L’expérience douloureuse de l’écriture de La Réticence, livre que je n’arrivais pas à écrire, que j’ai failli abandonner plusieurs fois - j’étais empêtré, je ne m’en sortais pas, mais je serrais les dents, je continuais à creuser, je m’accrochais, invoquant la figure de Kafka et les idéaux les plus doloristes de l’écriture -, m’a amené à décider de ne plus jamais écrire de cette manière, je ne voulais plus souffrir de la sorte, il fallait changer de méthode. Dès lors, je n’ai plus travaillé que porté par un élan, pendant des sessions d’écriture limitées dans le temps, de quinze jours à trois mois maximum, entrecoupées de longues périodes où je faisais autre chose, où je n’écrivais pas, où je vivais - ce qui peut également être utile.
J’ai toujours remarquablement bien travaillé mentalement, il est vrai, me laissant peu à peu imprégner par le livre que je projetais d’écrire en suivant simplement le fil de mes pensées, tandis que, sans que j’agisse le moins du monde pour en perturber le cours, affluaient tout doucement dans mon esprit une multitude d’impressions et de rêveries, de structures et d’idées, souvent inachevées, éparses, inaccomplies, en gestation ou déjà abouties, d’intuitions et de bribes, de douleurs et d’émois, auxquels il ne me restait plus qu’à donner leur forme définitive. (…) Et je songeais que, finalement, dans la perspective même d’écrire, ne pas écrire est au moins aussi important qu’écrire. 1
Alors que, jusqu’à La Réticence, je mettais environ un an pour écrire un livre, maintenant, pour une durée de travail effective équivalente, je mets plutôt trois ans. Je ne travaille pas chez moi, à Bruxelles, mais en Corse, ou à Ostende. À Ostende, je loue un appartement. C’est un lieu neutre, j’aime ce côté bernard-l’ermite, cet hôte qui s’installe dans une coquille qui ne lui appartient pas. Les lieux où je travaille sont toujours provisoires, ils ont une autre affectation en mon absence. D’autres gens occupent parfois l’appartement d’Ostende, et la grande pièce où j’écris en Corse a un autre usage lorsque je n’y suis pas. J’arrive, je prends possession des lieux, j’installe mon matériel, ordinateur, imprimante, documentation. Quand je m’en vais, j’emporte tout, il ne reste aucune trace de mon passage.

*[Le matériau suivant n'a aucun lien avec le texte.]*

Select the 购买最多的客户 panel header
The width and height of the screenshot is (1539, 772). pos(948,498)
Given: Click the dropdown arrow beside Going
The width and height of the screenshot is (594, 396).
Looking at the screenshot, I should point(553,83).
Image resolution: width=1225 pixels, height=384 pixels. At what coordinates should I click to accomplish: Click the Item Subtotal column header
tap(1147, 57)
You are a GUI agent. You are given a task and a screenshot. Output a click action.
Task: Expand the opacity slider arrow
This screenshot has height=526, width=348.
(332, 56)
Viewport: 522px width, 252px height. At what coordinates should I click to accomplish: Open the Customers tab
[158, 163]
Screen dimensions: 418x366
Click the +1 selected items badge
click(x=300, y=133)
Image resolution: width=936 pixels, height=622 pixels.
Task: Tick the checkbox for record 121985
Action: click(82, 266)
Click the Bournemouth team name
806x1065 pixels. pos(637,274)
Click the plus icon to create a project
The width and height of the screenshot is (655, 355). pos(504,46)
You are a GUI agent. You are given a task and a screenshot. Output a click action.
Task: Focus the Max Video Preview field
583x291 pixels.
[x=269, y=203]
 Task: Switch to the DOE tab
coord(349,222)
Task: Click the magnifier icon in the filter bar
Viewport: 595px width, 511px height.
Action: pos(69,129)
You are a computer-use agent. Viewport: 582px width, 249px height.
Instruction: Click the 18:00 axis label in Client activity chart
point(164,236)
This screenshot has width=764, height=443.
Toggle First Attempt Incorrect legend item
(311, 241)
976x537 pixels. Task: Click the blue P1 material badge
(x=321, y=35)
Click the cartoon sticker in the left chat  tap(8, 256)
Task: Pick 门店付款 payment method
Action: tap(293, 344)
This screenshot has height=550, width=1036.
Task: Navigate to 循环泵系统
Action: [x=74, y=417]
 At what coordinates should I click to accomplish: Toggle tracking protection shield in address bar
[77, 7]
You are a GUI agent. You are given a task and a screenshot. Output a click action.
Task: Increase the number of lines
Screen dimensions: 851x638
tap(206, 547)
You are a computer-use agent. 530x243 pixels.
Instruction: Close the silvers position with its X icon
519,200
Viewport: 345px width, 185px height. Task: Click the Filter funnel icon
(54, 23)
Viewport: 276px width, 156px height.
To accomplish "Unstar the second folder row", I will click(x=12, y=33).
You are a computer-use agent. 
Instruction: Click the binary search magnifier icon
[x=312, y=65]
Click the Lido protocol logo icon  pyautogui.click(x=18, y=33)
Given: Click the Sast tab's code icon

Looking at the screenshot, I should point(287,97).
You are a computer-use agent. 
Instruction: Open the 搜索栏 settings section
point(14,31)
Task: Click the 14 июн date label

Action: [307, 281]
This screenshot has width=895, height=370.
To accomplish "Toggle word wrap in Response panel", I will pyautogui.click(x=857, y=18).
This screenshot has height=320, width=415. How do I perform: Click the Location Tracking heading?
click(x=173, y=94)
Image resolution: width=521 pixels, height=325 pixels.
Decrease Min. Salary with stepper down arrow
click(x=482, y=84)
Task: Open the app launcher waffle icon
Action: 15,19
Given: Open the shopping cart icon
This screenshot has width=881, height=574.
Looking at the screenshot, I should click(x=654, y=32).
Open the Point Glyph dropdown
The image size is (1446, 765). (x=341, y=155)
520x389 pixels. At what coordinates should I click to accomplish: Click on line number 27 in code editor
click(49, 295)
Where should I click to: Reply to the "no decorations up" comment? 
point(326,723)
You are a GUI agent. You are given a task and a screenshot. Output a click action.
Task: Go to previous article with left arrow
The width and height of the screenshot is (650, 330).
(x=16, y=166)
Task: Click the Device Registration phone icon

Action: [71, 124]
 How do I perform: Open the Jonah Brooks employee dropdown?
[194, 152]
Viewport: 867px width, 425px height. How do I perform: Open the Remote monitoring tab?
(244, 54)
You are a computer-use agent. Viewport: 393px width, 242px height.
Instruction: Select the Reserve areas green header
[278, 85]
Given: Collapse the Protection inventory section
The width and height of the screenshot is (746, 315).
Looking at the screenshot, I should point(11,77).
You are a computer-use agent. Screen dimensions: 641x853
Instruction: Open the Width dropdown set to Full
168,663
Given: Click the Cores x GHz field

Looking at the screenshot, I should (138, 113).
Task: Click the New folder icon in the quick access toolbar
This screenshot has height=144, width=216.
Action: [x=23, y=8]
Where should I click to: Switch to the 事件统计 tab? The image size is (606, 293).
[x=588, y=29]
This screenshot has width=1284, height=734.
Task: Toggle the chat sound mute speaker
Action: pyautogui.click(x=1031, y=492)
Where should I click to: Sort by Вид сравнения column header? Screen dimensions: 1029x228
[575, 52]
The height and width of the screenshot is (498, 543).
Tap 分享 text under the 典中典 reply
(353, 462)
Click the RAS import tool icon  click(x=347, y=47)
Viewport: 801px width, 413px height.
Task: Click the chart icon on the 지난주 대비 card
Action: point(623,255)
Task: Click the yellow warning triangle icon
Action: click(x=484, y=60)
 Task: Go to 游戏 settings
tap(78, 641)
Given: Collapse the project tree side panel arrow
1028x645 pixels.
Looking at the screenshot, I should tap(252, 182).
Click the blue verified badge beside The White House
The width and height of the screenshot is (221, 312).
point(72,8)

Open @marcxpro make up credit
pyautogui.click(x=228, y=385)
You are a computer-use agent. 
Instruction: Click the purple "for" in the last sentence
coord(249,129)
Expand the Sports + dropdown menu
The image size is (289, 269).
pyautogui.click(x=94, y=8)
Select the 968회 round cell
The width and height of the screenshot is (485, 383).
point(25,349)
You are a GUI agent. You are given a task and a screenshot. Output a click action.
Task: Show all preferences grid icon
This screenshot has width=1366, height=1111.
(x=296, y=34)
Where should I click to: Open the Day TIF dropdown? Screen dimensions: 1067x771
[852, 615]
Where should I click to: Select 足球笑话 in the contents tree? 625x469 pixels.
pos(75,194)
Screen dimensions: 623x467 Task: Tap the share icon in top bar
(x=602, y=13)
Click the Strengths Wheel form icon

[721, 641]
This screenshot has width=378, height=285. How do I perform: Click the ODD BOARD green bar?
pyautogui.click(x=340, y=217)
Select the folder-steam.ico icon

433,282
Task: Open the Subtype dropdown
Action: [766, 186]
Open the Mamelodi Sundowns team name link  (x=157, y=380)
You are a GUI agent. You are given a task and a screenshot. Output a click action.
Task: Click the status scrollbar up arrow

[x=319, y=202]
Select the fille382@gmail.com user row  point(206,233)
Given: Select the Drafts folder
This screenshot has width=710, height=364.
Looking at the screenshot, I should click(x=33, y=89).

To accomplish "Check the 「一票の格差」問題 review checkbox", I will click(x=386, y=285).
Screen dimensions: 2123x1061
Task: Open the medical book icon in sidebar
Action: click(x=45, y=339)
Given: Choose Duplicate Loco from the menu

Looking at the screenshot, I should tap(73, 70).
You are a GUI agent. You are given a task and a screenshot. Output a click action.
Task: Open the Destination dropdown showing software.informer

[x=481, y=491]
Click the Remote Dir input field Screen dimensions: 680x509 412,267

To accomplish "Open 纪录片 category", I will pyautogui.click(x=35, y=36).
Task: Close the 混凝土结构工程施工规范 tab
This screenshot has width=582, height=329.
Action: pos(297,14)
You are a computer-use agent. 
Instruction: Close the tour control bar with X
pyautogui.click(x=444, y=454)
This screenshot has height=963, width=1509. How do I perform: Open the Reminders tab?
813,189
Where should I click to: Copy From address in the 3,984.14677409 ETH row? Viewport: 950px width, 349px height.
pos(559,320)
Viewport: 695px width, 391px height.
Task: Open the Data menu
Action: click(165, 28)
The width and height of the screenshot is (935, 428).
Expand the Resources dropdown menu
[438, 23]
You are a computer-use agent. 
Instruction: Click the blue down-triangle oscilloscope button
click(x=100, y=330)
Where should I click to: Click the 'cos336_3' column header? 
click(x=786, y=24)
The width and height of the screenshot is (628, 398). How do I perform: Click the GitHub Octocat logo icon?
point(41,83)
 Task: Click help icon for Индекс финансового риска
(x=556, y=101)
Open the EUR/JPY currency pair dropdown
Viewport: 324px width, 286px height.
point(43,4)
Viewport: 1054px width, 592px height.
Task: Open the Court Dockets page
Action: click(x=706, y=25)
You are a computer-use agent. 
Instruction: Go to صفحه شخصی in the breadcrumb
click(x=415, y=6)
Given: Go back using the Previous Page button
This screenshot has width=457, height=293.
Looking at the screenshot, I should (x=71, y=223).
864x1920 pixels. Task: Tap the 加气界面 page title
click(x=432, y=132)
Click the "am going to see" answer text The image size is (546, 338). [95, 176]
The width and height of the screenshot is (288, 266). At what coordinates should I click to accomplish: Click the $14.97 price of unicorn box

J’aime l’idée qu’on puisse définir un livre comme un rêve de pierre (l’expression est de Baudelaire) : « rêve » par la liberté qu’il exige, l’inconnu, l’audace, le risque, le fantasme, « de pierre », par sa consistance, ferme, solide, minérale, qui s’obtient à force de travail, le travail inlassable sur la langue, les mots, la grammaire. Quand on a trop le nez dans le manuscrit, l’œil dans le cambouis des phrases, on perd parfois de vue la ligne du livre. Or, j’aime me représenter le livre comme une ligne. J’aime cette abstraction, où la littérature rejoint la musique, et où la ligne du livre ondule, monte, descend, au gré de pures questions de rythme. Il y a parfois une contradiction entre le désir que j’ai d’écrire des phrases qui peuvent durer, qui sont proches de l’aphorisme et la nécessité que de telles phrases n’arrêtent pas la lecture, ne la freinent même pas. Il faut que ces phrases se fondent dans le cours du roman, sans nuire à sa fluidité, qu’elles s’enfouissent dans le texte, presque camouflées, de façon qu’elles brillent sans trop attirer l’attention. Quand, à la fin d’une scène paroxystique, le livre monte très haut et atteint un sommet, comment poursuivre la narration, comment redescendre, sans faire chuter l’attention du lecteur ? La ligne du livre doit-elle toujours être crescendo de la première à la dernière ligne ? Non, on peut ménager des accélérations à l’intérieur même des parties, on peut jouer avec les ruptures de rythme, on peut faire résonner la dernière phrase d’un paragraphe. Toutes ces choses se calculent, se dosent et se mesurent. Ce sont des questions techniques, des affaires de métier. Un livre doit apparaître comme une évidence au lecteur, et non comme quelque chose de prémédité ou de construit. Mais cette évidence, l’écrivain, lui, doit la construire.